**INPUT DATA:**
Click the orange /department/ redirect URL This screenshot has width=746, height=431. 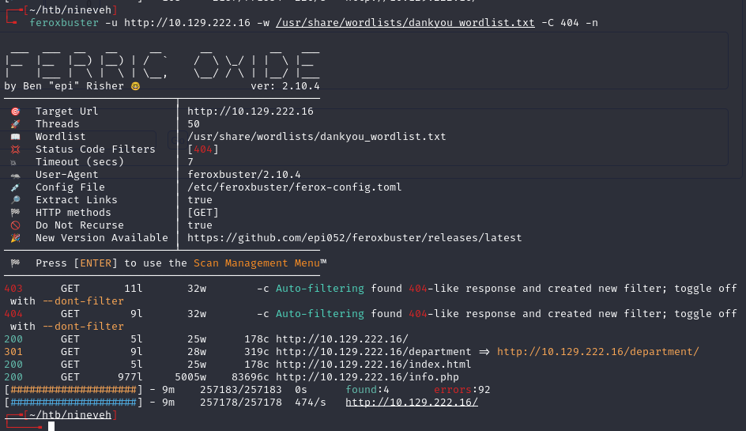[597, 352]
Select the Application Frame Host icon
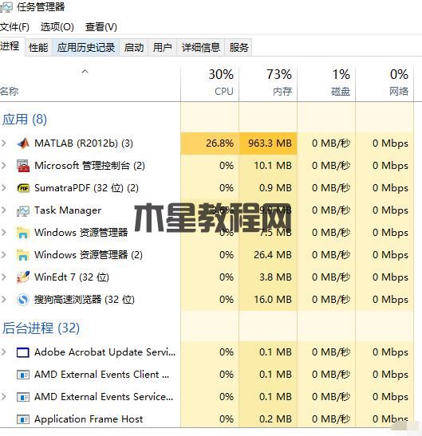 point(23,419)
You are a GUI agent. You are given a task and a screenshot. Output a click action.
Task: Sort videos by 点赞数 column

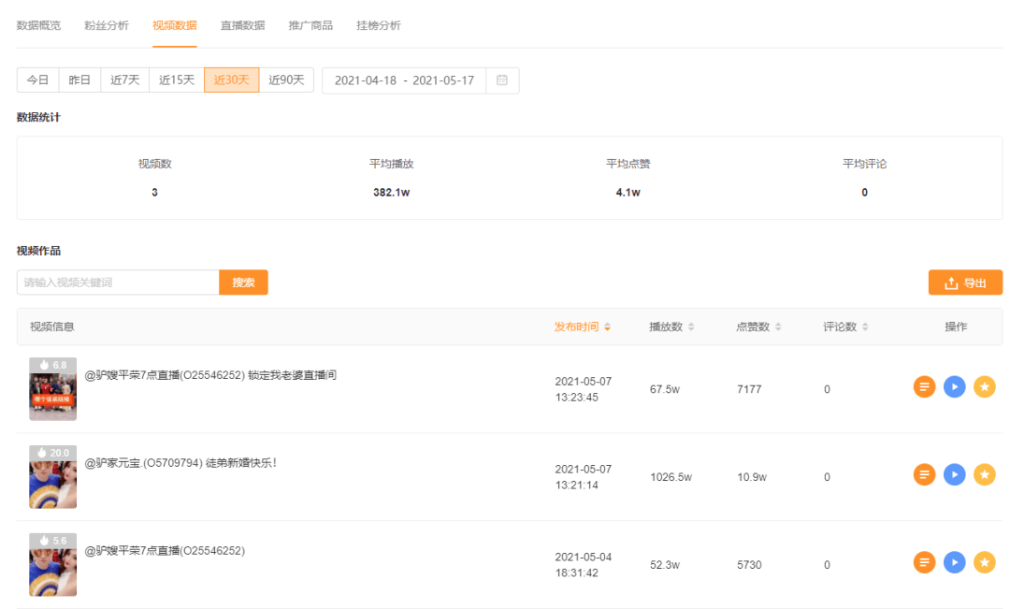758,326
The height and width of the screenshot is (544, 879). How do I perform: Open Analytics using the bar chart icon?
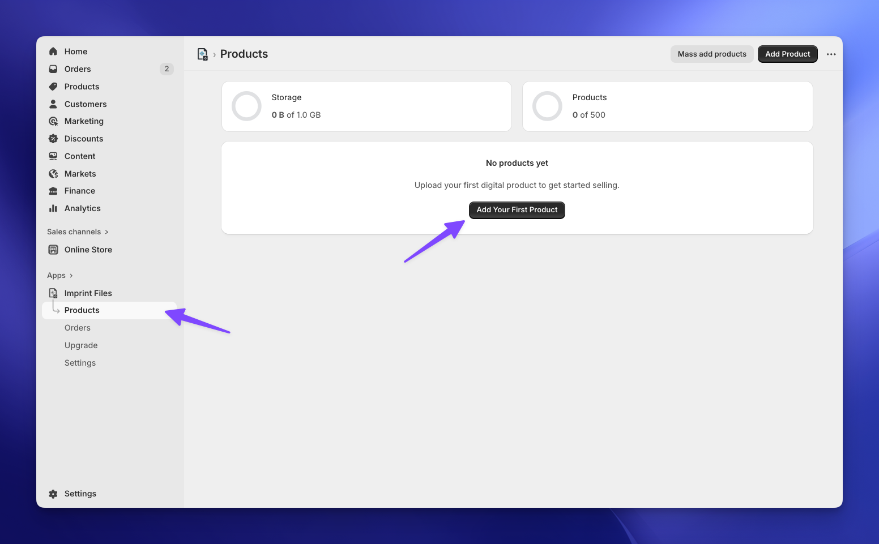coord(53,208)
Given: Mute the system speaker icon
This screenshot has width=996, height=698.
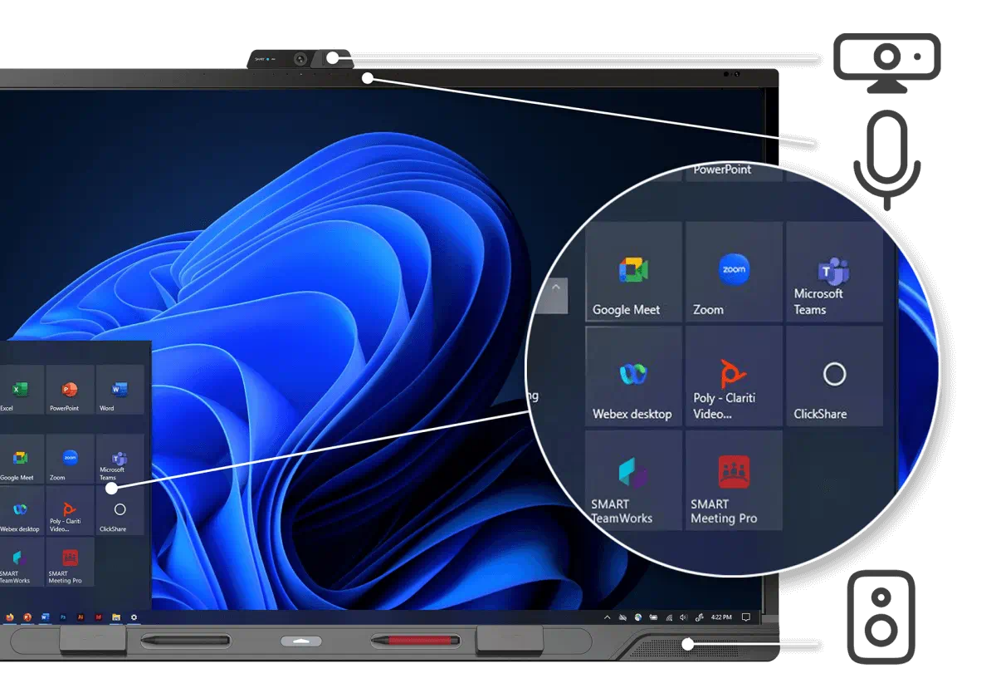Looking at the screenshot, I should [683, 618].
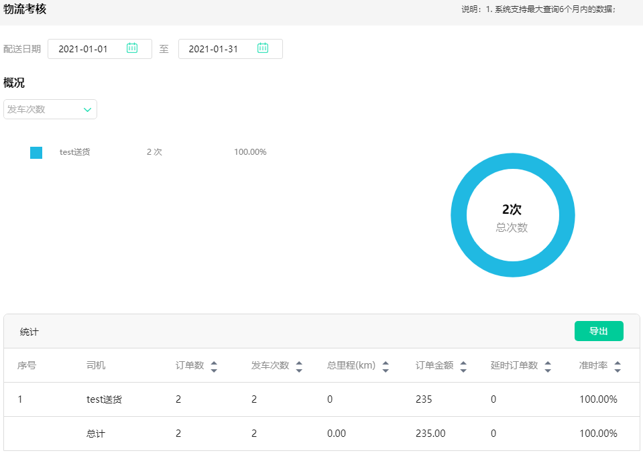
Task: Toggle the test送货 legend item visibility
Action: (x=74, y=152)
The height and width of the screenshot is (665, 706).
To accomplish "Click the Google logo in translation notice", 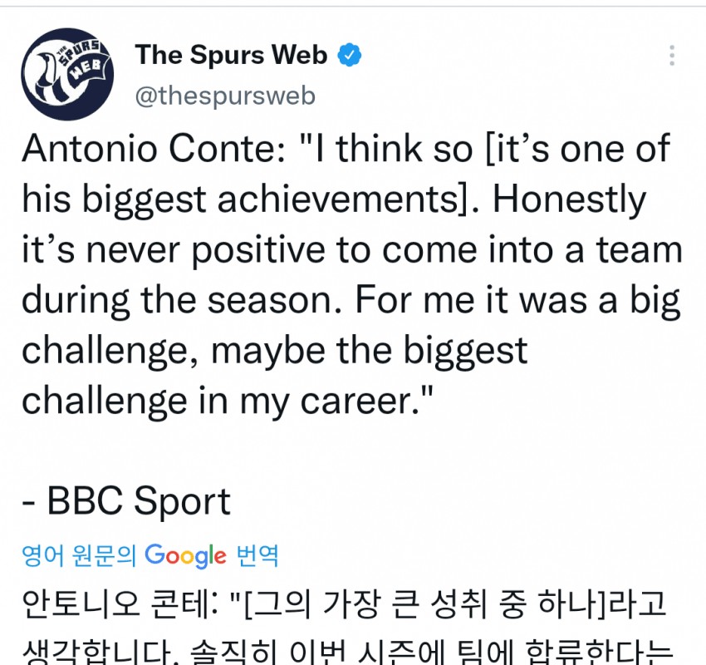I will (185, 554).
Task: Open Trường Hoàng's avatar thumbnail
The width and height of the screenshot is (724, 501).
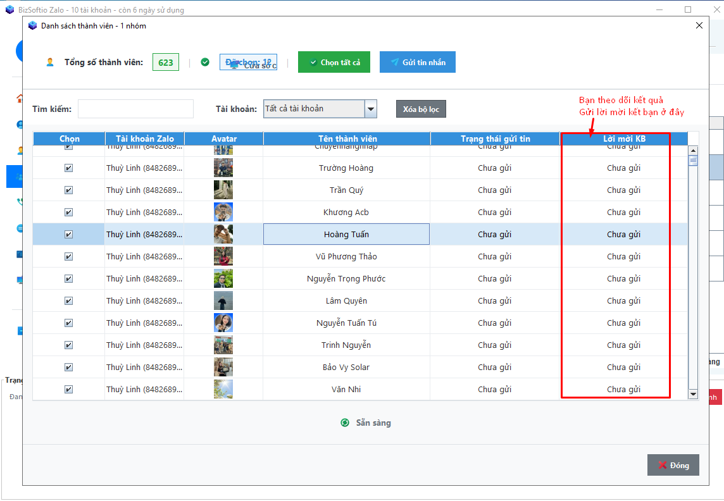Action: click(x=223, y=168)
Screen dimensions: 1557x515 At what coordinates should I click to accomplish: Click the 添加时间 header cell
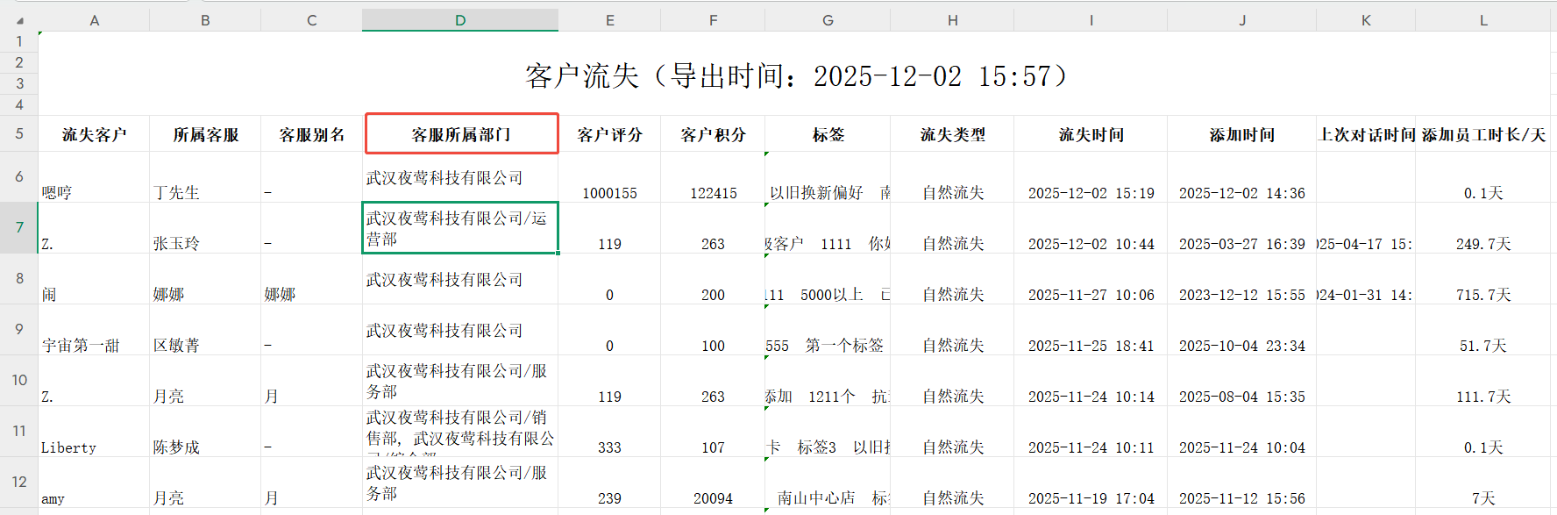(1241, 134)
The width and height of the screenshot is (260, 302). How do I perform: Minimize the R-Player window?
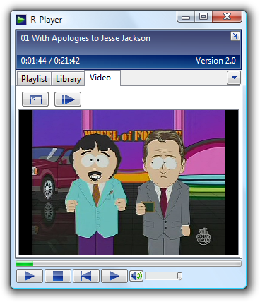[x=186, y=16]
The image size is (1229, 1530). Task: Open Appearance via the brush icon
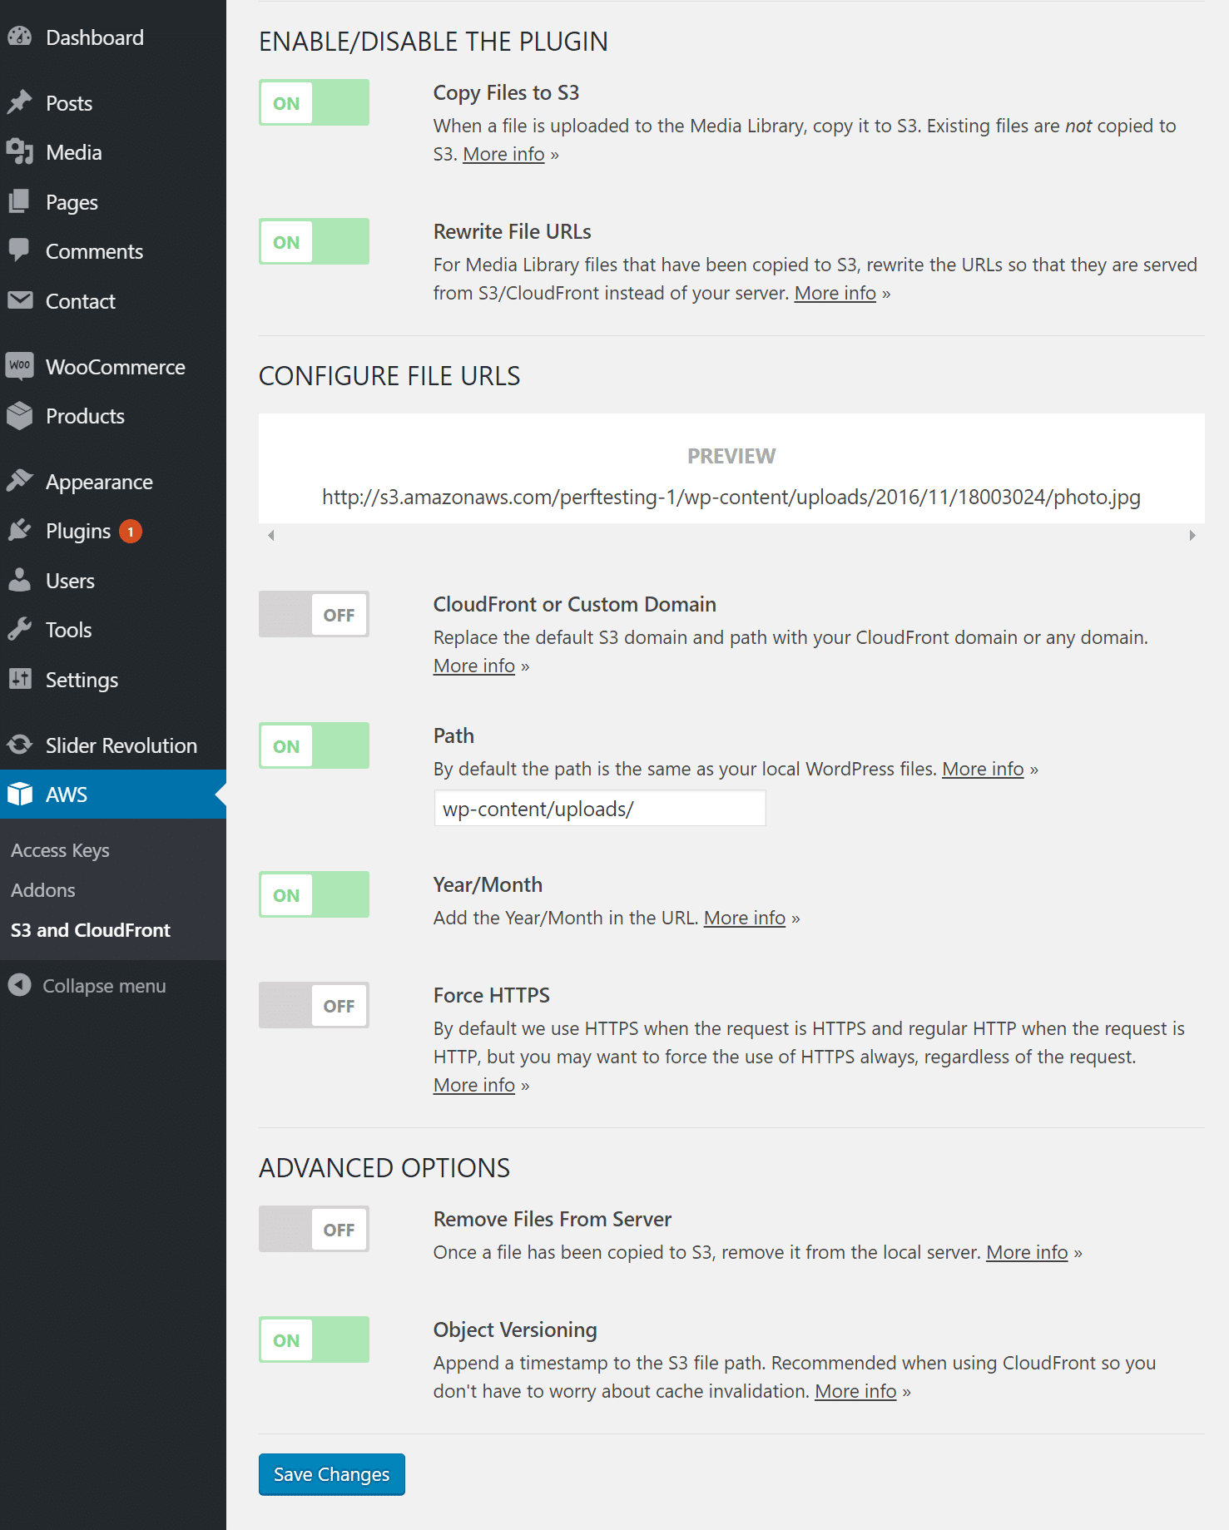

**REQUIREMENT:** Above are the records; copy from them only the lines starting at the one containing "The height and width of the screenshot is (544, 879)." and ending at the one containing "The height and width of the screenshot is (665, 706).", exactly and without pictures.

**YOUR RESPONSE:**
The height and width of the screenshot is (544, 879). How do I perform: Open Analytics using the bar chart icon?
coord(53,208)
Given: Mute the system speaker icon
This screenshot has width=996, height=698.
Looking at the screenshot, I should [683, 618].
Task: Toggle the test送货 legend item visibility
Action: (x=74, y=152)
The height and width of the screenshot is (665, 706).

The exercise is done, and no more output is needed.